As a radio producer Szuberla thought the content was great, but he found the context was troubling. "I don't think someone should have to tell their brother over the radio that their mom just died," he says. "They just couldn't afford the phone calls."

Up until last Friday prison phone service existed in an unregulated market dominated by private companies. A typical interstate collect call came with a $3.95 connection fee and rates that could reach as high as 90 cents per minute, according to some estimates. A fifteen-minute call could easily cost families between $10 and $17, and a one-hour call once a week would cost $250 per month.

On Friday, thanks to the efforts of activists like Szuberla and the families of incarcerated people involved with the Campaign for Prison Phone Justice, the Federal Communications Commission finally intervened. The agency issued an order requiring phone companies to base rates on the actual cost of phone service and cap them at 25 cents per minute while the Commission collects more data. It also prohibits companies from charging deaf and hard-of-hearing customers extra for the use of relay services.

"For 10 years, the families and friends of inmates have been asking the FCC to ease the burden of an inmate calling rate structure," acting chairwoman Mignon Clyburn said at the hearing. "Their wait is finally over."

Families at the Center

According to the U.S. Bureau of Justice Statistics, there are more than 2 million adults incarcerated in the United States and more than 70,000 young people being held at juvenile detention facilities, a growing number of whom have been non-violent drug offenders. But there are millions more affected by incarceration, including an estimated 2.7 million children who have at least one parent in a prison or jail. Studies have shown that the incarceration of a parent has an intensely traumatic effect on children, akin to the death of a loved one.

The mother of two small boys whose father is currently incarcerated, Bethany Fraser knows all too well the tough choices that families like hers have had to make between basic necessities like groceries and the exorbitant cost of prison phone calls. "My kids are among the 2.7 million children with an incarcerated parent. Losing their father to prison also meant losing over half of our family's income, and gaining a painfully large phone bill," she told FCC commissioners at at Friday's hearing, fighting back tears. "As you vote today I would like each of you to know that I would do anything, and pay any amount to keep my children connected to their father. But choosing between essential needs and keeping kids connected to their parents is a choice no family should have to make."

The multi-pronged Campaign for Prison Phone Justice led by the Center for Media Justice, Prison Legal News and Working Narratives put stories like Fraser's at the center of the campaign. It was a clear shift in strategy for prison and media reform advocates.

"Organizing around prison issues is a very difficult thing because they're not relatable issues," says Steven Renderos, who as national organizer for the Center for Media Justice helped oversee the campaign. "People aren't sympathetic to prisoners."
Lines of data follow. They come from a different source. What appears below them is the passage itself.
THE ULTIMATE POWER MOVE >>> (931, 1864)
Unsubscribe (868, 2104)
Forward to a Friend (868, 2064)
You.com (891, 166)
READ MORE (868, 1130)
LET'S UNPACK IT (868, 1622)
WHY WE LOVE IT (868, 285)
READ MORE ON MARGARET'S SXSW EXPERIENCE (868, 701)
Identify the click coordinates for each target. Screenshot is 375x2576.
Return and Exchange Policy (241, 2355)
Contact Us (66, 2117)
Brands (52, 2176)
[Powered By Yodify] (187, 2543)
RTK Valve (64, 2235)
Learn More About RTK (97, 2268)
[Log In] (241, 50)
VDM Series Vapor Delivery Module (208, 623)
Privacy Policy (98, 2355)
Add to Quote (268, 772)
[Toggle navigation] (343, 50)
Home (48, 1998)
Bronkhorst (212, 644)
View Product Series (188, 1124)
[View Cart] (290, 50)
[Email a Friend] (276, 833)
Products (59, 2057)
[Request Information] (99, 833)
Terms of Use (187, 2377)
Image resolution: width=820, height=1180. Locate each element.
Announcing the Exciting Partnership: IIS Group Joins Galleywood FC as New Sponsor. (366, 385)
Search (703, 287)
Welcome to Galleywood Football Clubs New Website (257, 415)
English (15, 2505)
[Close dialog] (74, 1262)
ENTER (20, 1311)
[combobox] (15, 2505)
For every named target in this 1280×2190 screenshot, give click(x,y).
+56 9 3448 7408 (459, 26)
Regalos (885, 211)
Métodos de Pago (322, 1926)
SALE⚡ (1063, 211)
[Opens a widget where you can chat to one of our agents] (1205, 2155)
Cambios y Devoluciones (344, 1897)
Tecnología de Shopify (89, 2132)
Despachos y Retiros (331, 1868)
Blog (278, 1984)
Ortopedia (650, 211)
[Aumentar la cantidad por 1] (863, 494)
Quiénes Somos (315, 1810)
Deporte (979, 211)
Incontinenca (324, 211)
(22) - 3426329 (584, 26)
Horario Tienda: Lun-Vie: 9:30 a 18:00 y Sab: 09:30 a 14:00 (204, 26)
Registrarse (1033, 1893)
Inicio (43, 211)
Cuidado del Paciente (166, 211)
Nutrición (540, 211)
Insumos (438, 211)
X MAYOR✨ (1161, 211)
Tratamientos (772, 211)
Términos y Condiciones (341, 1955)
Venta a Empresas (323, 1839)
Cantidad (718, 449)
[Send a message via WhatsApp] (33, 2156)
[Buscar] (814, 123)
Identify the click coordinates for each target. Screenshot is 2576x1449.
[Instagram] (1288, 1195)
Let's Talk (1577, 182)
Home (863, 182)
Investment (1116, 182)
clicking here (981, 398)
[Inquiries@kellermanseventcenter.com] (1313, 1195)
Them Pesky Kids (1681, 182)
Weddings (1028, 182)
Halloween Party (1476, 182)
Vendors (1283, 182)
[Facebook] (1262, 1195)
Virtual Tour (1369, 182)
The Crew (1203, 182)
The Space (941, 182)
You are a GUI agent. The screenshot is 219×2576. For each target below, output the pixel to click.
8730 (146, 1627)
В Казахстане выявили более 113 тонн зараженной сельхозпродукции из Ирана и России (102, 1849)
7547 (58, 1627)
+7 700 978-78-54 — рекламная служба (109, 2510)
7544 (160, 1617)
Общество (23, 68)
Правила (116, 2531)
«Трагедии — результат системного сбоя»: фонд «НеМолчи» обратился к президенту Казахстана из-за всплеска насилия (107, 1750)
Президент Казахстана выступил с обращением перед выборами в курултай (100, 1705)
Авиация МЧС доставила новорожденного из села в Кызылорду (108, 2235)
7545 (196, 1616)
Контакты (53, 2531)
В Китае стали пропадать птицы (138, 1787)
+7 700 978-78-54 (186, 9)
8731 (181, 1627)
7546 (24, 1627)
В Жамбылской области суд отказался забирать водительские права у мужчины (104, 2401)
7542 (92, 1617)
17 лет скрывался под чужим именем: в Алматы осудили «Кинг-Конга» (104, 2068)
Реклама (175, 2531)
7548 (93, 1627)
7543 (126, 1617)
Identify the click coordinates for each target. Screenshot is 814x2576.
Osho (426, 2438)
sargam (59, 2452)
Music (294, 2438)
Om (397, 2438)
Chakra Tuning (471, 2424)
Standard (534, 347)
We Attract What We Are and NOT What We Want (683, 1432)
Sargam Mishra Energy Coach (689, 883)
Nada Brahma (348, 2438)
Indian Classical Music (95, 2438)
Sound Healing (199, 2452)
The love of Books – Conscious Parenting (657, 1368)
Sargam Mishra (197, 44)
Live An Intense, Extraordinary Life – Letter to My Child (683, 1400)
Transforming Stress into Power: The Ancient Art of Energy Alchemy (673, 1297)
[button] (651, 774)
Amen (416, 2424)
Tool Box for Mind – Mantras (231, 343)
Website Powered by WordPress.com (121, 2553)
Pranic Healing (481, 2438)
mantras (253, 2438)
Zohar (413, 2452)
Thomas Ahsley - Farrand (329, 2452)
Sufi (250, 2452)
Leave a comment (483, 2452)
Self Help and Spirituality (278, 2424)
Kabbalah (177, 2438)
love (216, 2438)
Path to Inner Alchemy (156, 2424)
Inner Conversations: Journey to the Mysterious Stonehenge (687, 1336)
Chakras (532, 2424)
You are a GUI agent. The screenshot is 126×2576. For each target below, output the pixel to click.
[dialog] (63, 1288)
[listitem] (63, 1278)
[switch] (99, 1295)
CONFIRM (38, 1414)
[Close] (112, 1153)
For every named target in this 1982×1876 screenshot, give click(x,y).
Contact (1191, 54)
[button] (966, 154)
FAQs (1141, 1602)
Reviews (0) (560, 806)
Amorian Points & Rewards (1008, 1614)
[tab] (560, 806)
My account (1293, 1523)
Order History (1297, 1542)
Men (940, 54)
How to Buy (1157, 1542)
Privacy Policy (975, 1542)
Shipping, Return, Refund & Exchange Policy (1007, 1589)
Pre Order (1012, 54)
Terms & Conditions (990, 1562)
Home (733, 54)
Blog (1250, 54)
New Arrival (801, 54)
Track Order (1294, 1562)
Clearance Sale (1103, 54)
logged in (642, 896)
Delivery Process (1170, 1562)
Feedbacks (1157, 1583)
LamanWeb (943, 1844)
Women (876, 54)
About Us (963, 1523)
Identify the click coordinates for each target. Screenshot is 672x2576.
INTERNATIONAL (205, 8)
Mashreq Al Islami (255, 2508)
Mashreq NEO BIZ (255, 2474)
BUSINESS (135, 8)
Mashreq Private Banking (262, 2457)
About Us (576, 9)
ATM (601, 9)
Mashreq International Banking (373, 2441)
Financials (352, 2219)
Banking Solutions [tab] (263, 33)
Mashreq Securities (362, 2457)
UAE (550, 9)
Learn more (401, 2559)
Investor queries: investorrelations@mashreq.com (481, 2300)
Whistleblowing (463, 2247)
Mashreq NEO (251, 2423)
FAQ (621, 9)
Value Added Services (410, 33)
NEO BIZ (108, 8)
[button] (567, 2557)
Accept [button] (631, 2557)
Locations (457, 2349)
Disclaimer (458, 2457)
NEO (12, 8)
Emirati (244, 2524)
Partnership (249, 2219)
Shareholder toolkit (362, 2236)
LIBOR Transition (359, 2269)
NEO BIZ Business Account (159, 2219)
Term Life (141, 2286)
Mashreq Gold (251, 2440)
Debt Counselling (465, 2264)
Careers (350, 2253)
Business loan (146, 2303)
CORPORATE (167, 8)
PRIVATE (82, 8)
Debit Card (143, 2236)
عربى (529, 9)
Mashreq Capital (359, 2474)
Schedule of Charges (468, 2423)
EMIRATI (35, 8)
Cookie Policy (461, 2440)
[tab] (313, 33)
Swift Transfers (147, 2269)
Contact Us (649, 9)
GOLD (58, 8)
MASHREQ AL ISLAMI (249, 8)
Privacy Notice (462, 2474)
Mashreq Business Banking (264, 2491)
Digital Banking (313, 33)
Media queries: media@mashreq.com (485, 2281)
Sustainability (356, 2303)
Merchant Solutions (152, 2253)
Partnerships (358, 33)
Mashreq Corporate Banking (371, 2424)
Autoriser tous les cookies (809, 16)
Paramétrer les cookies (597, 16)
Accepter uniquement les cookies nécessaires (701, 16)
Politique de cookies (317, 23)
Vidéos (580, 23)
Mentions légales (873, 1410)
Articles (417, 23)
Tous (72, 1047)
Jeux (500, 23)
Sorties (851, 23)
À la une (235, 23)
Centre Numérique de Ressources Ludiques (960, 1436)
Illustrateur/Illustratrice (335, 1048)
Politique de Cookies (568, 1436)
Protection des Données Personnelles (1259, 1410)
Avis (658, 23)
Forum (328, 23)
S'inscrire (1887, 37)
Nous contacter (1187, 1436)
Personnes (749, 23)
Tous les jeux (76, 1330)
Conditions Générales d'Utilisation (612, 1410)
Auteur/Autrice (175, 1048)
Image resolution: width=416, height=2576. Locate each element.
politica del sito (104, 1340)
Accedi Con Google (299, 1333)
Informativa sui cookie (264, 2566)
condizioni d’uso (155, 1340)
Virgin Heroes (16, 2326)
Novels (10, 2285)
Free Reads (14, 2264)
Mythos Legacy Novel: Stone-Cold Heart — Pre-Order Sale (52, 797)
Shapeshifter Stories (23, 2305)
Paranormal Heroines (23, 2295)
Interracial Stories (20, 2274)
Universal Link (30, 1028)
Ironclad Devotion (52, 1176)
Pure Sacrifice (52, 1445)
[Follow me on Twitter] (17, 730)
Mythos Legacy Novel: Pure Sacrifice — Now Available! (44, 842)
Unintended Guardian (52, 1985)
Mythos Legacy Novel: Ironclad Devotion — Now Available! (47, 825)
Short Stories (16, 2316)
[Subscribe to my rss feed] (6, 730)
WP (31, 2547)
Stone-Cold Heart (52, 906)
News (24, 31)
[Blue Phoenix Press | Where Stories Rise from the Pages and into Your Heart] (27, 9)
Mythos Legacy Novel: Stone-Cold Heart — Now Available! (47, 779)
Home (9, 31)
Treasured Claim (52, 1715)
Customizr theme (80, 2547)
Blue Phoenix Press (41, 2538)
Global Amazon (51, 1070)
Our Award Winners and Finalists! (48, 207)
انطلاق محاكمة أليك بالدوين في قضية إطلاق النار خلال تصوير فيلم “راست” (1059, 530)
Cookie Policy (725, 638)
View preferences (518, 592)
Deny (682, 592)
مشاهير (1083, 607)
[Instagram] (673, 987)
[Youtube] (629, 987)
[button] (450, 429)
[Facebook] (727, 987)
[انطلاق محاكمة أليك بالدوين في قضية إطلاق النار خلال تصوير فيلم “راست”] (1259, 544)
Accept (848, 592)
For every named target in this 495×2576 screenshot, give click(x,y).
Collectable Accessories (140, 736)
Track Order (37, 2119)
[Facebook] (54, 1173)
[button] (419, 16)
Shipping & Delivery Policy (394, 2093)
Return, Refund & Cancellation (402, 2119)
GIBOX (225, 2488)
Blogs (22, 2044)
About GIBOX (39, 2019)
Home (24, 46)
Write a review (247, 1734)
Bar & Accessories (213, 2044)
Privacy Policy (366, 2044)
Other recent prison organizing efforts help illustrate this point. Twice in the past two years, thousands of inmates in California's prisons have staged hunger strikes to protest the inhumane condition of long-term solitary confinement. So far they have been unsuccessful. Recent campaigns have also sprung up to address rampant sexual assault behind bars. But few have put families at the center of prison organizing like the Campaign for Prison Phone Justice.

The Wright Stuff

In the year 2000, around the same time that Nick Szuberla started his radio station in Kentucky, Martha Wright--a blind grandmother in her 80s--filed suit against the Corrections Corporation of America (CCA) seeking federal action to help stem what she considered exorbitant phone charges. At the time Wright's grandson Ulandis Forte was serving a 20-year sentence for murder. She became a leader in the prison phone campaign.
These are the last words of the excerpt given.